--- DATA LINES ---
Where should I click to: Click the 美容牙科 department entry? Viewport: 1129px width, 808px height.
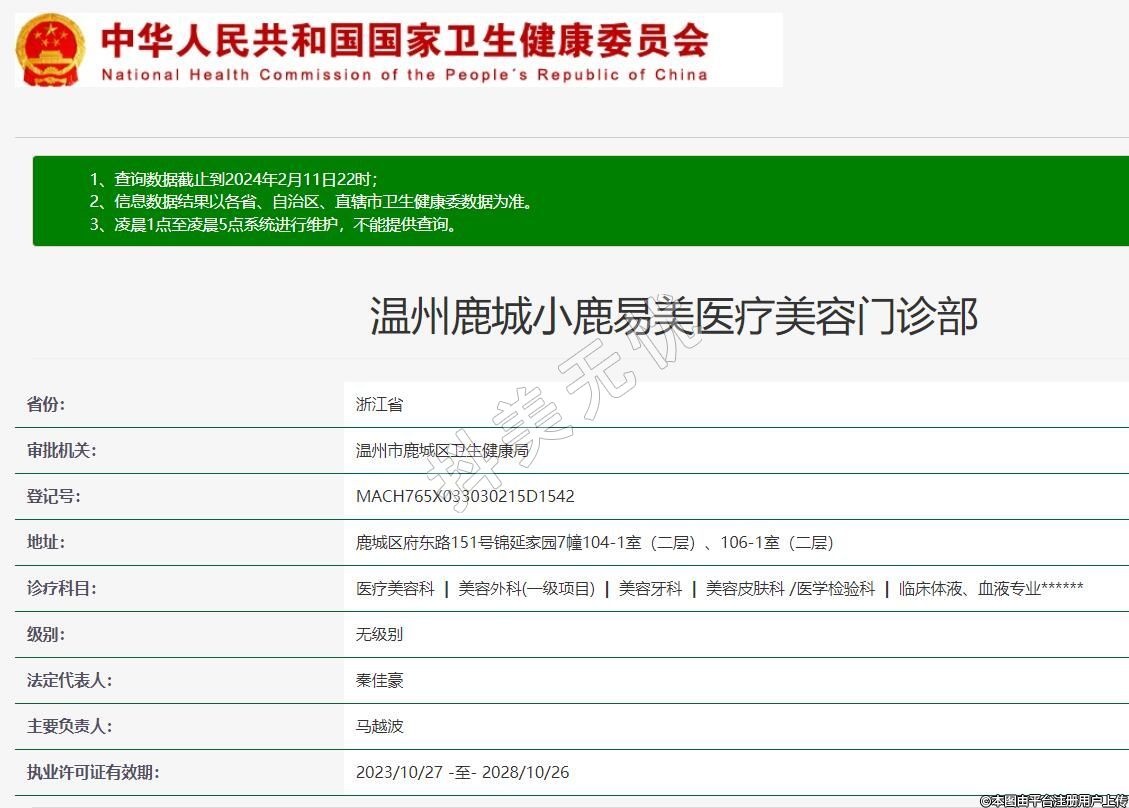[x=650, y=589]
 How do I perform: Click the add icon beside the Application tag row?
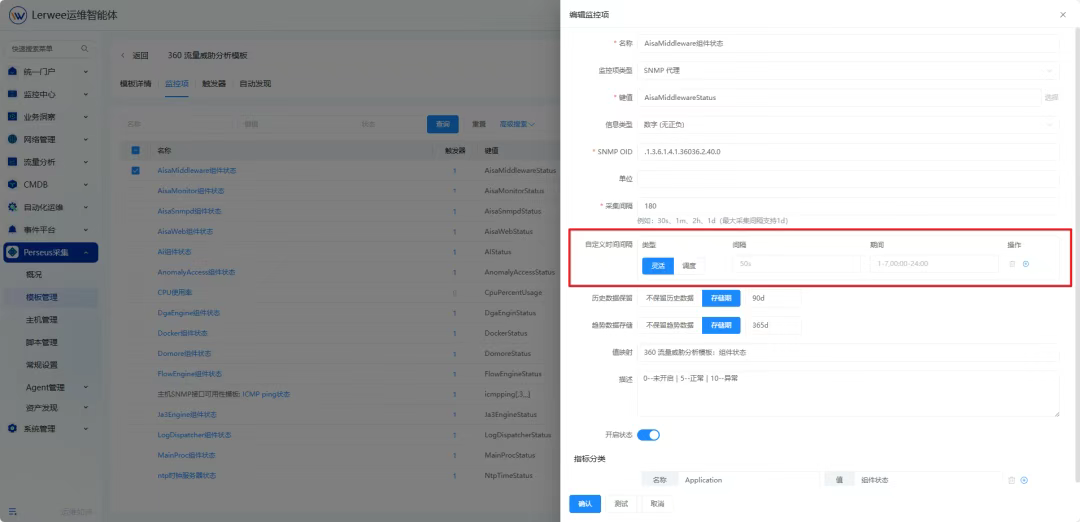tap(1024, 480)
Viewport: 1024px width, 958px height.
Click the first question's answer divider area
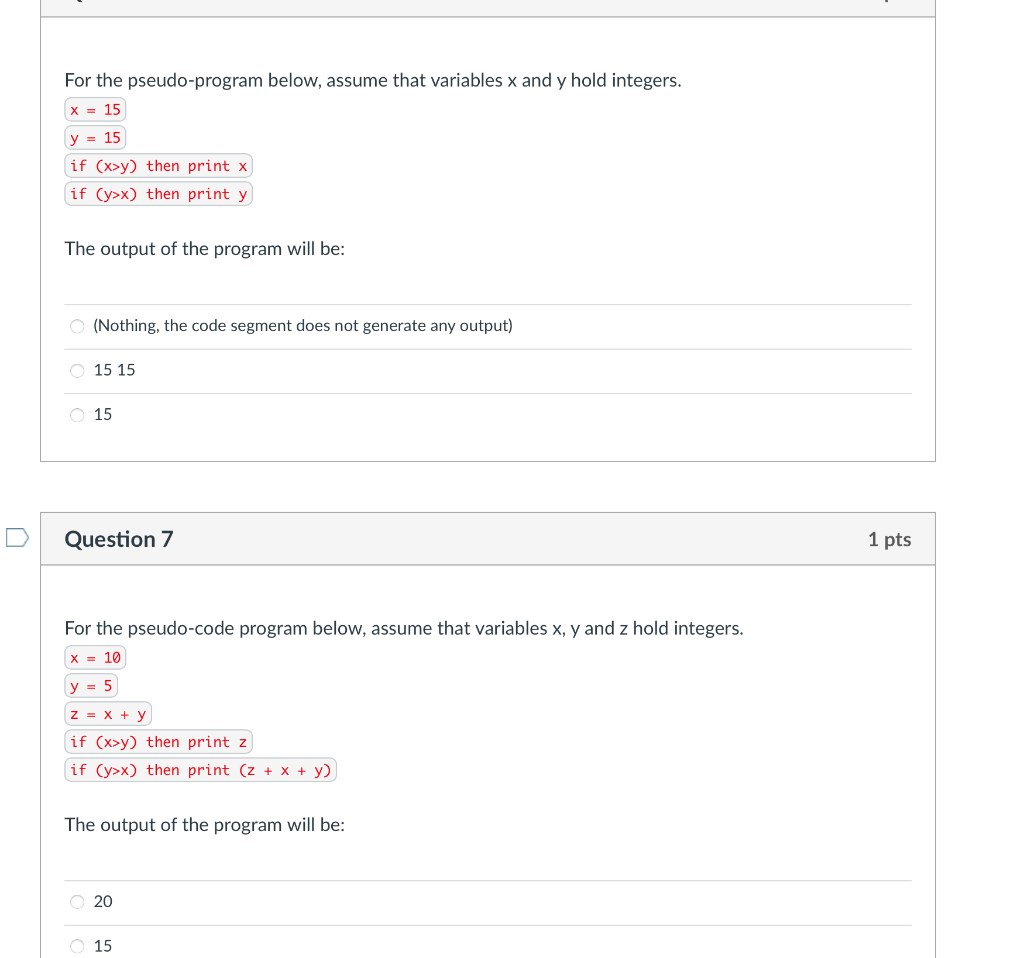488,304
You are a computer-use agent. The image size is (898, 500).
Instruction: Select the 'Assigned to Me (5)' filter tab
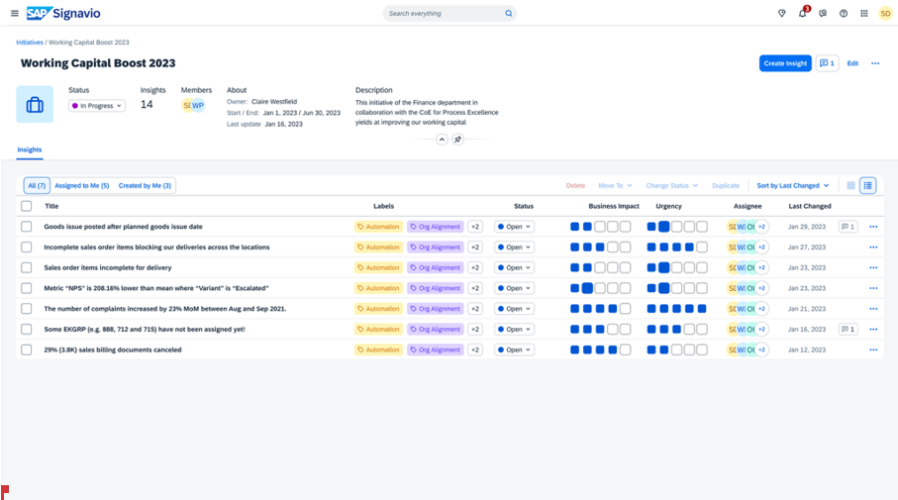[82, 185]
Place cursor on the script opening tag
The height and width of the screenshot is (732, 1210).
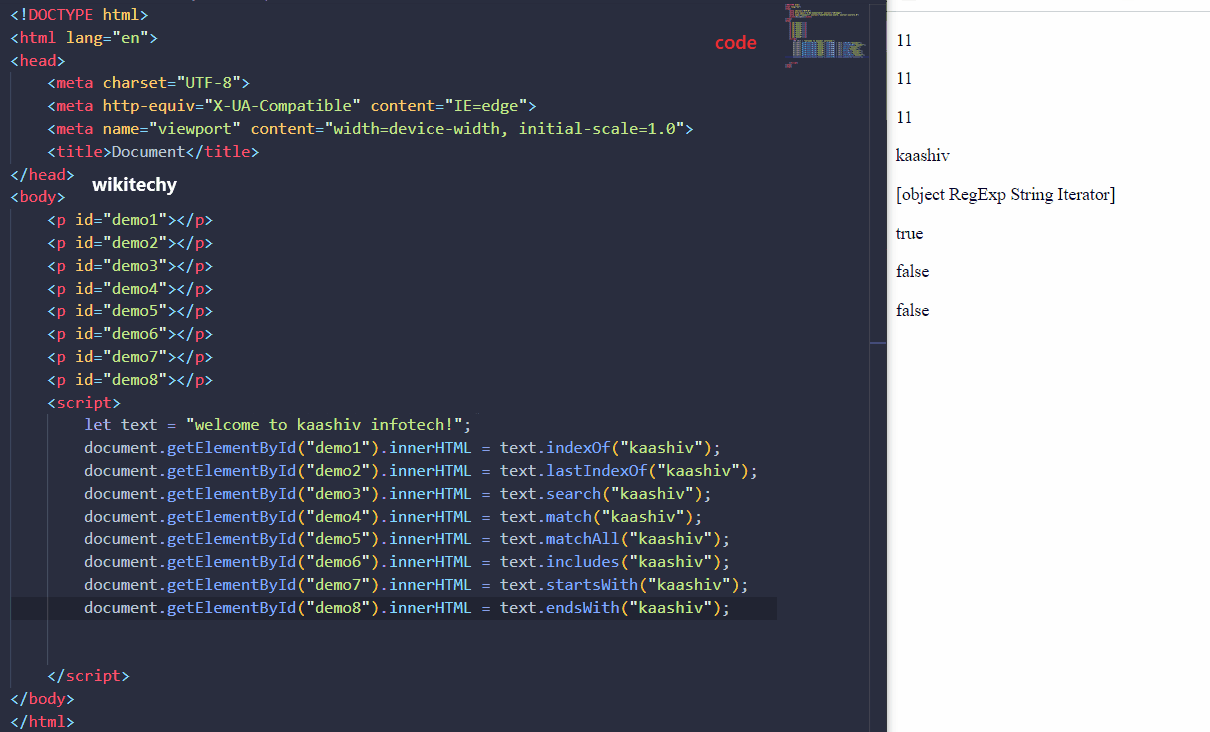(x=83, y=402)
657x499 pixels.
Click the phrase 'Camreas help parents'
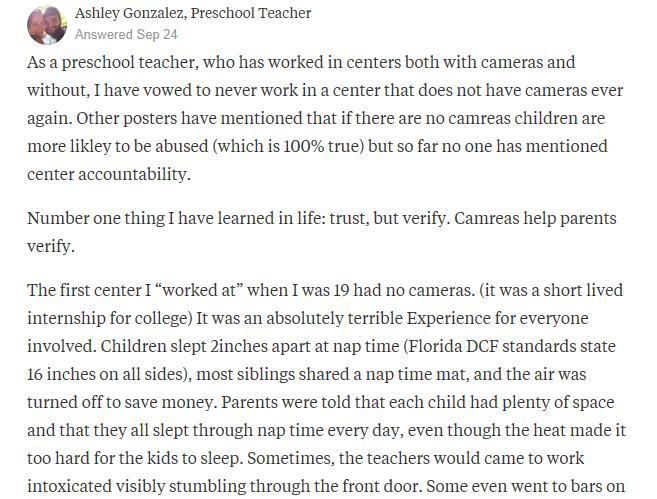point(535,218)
---
PROBLEM DETAILS:
Rewrite all of the data above, putting "Window" in place of "Viewport" wherever it occurs and leaving everything else unchanged. Leave the pictures out of your answer.

SOLUTION BELOW:
Where should I click to: Click the 美容牙科 department entry? Window: 1129px width, 808px height.
[x=650, y=589]
 How do I perform: Click the add icon beside the Application tag row?
tap(1024, 480)
Window: 1024px width, 958px height.
Click the first question's answer divider area
488,304
You are a computer-use agent. The image size is (898, 500).
Instruction: Select the 'Assigned to Me (5)' filter tab
[82, 185]
Place cursor on the script opening tag
The height and width of the screenshot is (732, 1210).
(x=83, y=402)
657x499 pixels.
Click the phrase 'Camreas help parents'
point(535,218)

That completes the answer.